Can you rewrite all the records below, putting "desktop agent" wherever "computer-use agent" appears and changing nothing else?

● ● ●

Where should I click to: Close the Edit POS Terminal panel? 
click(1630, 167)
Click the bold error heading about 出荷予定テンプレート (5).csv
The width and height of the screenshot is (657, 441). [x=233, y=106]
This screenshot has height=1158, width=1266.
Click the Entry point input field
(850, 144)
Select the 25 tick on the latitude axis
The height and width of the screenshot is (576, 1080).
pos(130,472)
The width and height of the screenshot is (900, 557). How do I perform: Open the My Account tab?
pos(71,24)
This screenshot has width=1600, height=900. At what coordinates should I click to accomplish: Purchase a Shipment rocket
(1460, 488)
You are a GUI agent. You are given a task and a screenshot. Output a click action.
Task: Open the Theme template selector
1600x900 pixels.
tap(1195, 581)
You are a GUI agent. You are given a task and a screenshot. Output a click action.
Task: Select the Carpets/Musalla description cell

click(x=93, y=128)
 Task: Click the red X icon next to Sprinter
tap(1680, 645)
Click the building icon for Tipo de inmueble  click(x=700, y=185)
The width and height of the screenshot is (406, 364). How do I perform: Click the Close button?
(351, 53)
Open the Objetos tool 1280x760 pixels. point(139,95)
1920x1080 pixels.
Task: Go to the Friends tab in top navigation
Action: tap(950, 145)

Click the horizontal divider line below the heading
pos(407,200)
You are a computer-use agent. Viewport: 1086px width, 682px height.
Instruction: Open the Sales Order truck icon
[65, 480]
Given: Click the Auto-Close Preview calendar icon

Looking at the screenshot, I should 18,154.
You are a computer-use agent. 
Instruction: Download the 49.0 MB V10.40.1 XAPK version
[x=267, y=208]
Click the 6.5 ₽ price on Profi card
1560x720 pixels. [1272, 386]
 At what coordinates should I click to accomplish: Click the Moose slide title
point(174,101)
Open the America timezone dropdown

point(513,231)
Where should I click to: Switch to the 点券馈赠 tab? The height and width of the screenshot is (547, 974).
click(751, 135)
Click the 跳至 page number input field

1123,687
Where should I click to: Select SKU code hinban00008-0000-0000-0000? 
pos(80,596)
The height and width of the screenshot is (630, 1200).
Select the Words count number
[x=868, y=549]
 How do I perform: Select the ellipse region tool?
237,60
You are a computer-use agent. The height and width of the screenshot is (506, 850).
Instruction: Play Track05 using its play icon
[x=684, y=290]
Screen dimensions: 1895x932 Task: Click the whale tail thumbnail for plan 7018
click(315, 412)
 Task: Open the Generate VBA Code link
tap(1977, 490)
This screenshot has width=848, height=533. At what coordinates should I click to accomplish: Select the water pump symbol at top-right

● ● ●

• [Full solution]
Where should I click to: Close the Edit POS Terminal panel? 
click(1630, 167)
Click the bold error heading about 出荷予定テンプレート (5).csv
The width and height of the screenshot is (657, 441). [x=233, y=106]
This screenshot has height=1158, width=1266.
Click the Entry point input field
(850, 144)
Select the 25 tick on the latitude axis
The height and width of the screenshot is (576, 1080).
pos(130,472)
The width and height of the screenshot is (900, 557). How do I perform: Open the My Account tab?
pos(71,24)
This screenshot has width=1600, height=900. At what coordinates should I click to accomplish: Purchase a Shipment rocket
(1460, 488)
You are a GUI agent. You are given a task and a screenshot. Output a click action.
Task: Open the Theme template selector
1600x900 pixels.
tap(1195, 581)
You are a GUI agent. You are given a task and a screenshot. Output a click action.
Task: Select the Carpets/Musalla description cell

click(x=93, y=128)
 Task: Click the red X icon next to Sprinter
tap(1680, 645)
Click the building icon for Tipo de inmueble  click(x=700, y=185)
The width and height of the screenshot is (406, 364). How do I perform: Click the Close button?
(351, 53)
Open the Objetos tool 1280x760 pixels. point(139,95)
1920x1080 pixels.
Task: Go to the Friends tab in top navigation
Action: tap(950, 145)

Click the horizontal divider line below the heading
pos(407,200)
You are a desktop agent. Viewport: 1086px width, 682px height.
Instruction: Open the Sales Order truck icon
[65, 480]
Given: Click the Auto-Close Preview calendar icon

Looking at the screenshot, I should 18,154.
You are a desktop agent. 
Instruction: Download the 49.0 MB V10.40.1 XAPK version
[x=267, y=208]
Click the 6.5 ₽ price on Profi card
1560x720 pixels. [1272, 386]
 At what coordinates should I click to accomplish: Click the Moose slide title
point(174,101)
Open the America timezone dropdown

point(513,231)
Where should I click to: Switch to the 点券馈赠 tab? The height and width of the screenshot is (547, 974).
click(751, 135)
Click the 跳至 page number input field

1123,687
Where should I click to: Select SKU code hinban00008-0000-0000-0000? 
pos(80,596)
The height and width of the screenshot is (630, 1200).
Select the Words count number
[x=868, y=549]
 How do I perform: Select the ellipse region tool?
237,60
You are a desktop agent. The height and width of the screenshot is (506, 850).
Instruction: Play Track05 using its play icon
[x=684, y=290]
Screen dimensions: 1895x932 Task: Click the whale tail thumbnail for plan 7018
click(315, 412)
 Task: Open the Generate VBA Code link
tap(1977, 490)
This screenshot has width=848, height=533. At what coordinates should I click to accomplish: Select the water pump symbol at top-right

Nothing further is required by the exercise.